The normal distribution, also known as the Gaussian distribution, is one of the most important probability distributions in statistics. It is characterized by its bell-shaped curve and is defined by two parameters: the mean (μ) and the standard deviation (σ). The normal distribution is widely used because many natural phenomena and measurement errors tend to follow this distribution.

1. Symmetry: The normal distribution is symmetric around its mean.
2. Mean, Median, and Mode: In a normal distribution, the mean, median, and mode are all equal.
3. Bell Shape: The distribution has a bell-shaped curve.
4. Asymptotic: The tails of the distribution approach the horizontal axis but never touch it.
5. Empirical Rule: Approximately 68% of the data falls within one standard deviation of the mean, 95% within two standard deviations, and 99.7% within three standard deviations.

The standard normal distribution is a special case of the normal distribution with a mean of 0 and a standard deviation of 1. It is denoted as \( Z \sim N(0, 1) \).

A Z-score indicates how many standard deviations an element is from the mean. It is calculated using the formula: \[ Z = \frac{X - \mu}{\sigma} \] where:

• \( X \) is the value,
• \( \mu \) is the mean,
• \( \sigma \) is the standard deviation.

Suppose the heights of adult men are normally distributed with a mean of 70 inches and a standard deviation of 3 inches. What is the probability that a randomly selected man is taller than 73 inches?

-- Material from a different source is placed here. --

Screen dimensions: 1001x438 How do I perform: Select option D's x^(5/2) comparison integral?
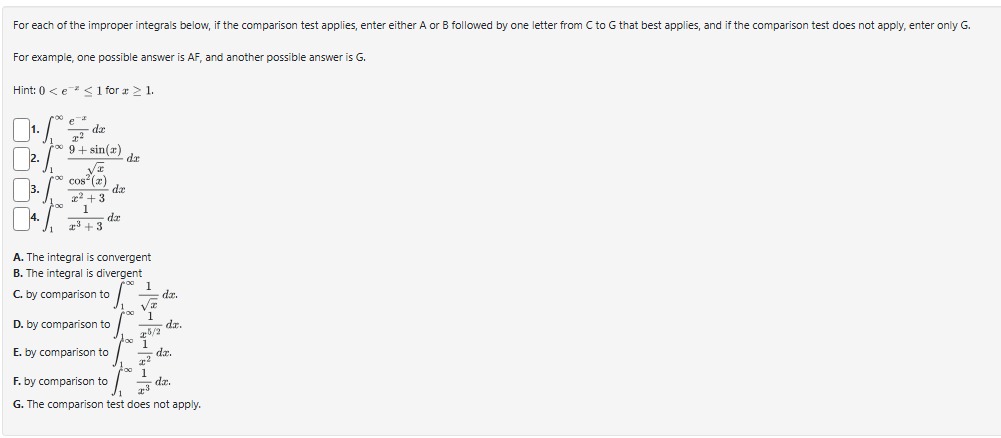(x=148, y=324)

1. Calculate the Z-score: \[ Z = \frac{73 - 70}{3} = 1 \]

2. Find the probability: Using the Z-table, the probability of \( Z \leq 1 \) is 0.8413. Therefore, the probability of \( Z > 1 \) is: \[ P(Z > 1) = 1 - 0.8413 = 0.1587 \]

So, there is a 15.87% chance that a randomly selected man is taller than 73 inches.

Suppose we want to find the height that separates the tallest 10% of men from the rest. Given the same mean and standard deviation, we need to find the value of \( X \) such that \( P(X > x) = 0.10 \).

1. Find the Z-score: From the Z-table, the Z-score corresponding to the 90th percentile (since \( P(X > x) = 0.10 \)) is approximately 1.28.

2. Calculate the value: \[ X = \mu + Z \cdot \sigma \] \[ X = 70 + 1.28 \cdot 3 = 73.84 \]

So, the height that separates the tallest 10% of men is approximately 73.84 inches.

Given a normal distribution with a mean of 50 and a standard deviation of 5, calculate the Z-score for the value 60.

Solution: \[ Z = \frac{60 - 50}{5} = 2 \]

Given a normal distribution with a mean of 100 and a standard deviation of 15, what is the probability that a randomly selected value is less than 85?

Solution:

1. Calculate the Z-score: \[ Z = \frac{85 - 100}{15} = -1 \]

2. Find the probability: Using the Z-table, the probability of \( Z \leq -1 \) is 0.1587.

So, there is a 15.87% chance that a randomly selected value is less than 85.

Given a normal distribution with a mean of 200 and a standard deviation of 20, find the value that separates the lowest 5% of the distribution.

Solution:

1. Find the Z-score: From the Z-table, the Z-score corresponding to the 5th percentile is approximately -1.645.

2. Calculate the value: \[ X = \mu + Z \cdot \sigma \] \[ X = 200 + (-1.645) \cdot 20 = 167.1 \]

So, the value that separates the lowest 5% of the distribution is approximately 167.1.

In this section, we explored the normal distribution, its properties, and practical applications. We learned how to calculate Z-scores, find probabilities, and determine values from given probabilities. Understanding the normal distribution is crucial for many statistical analyses and real-world applications. In the next section, we will delve into other important distributions, further expanding our statistical toolkit.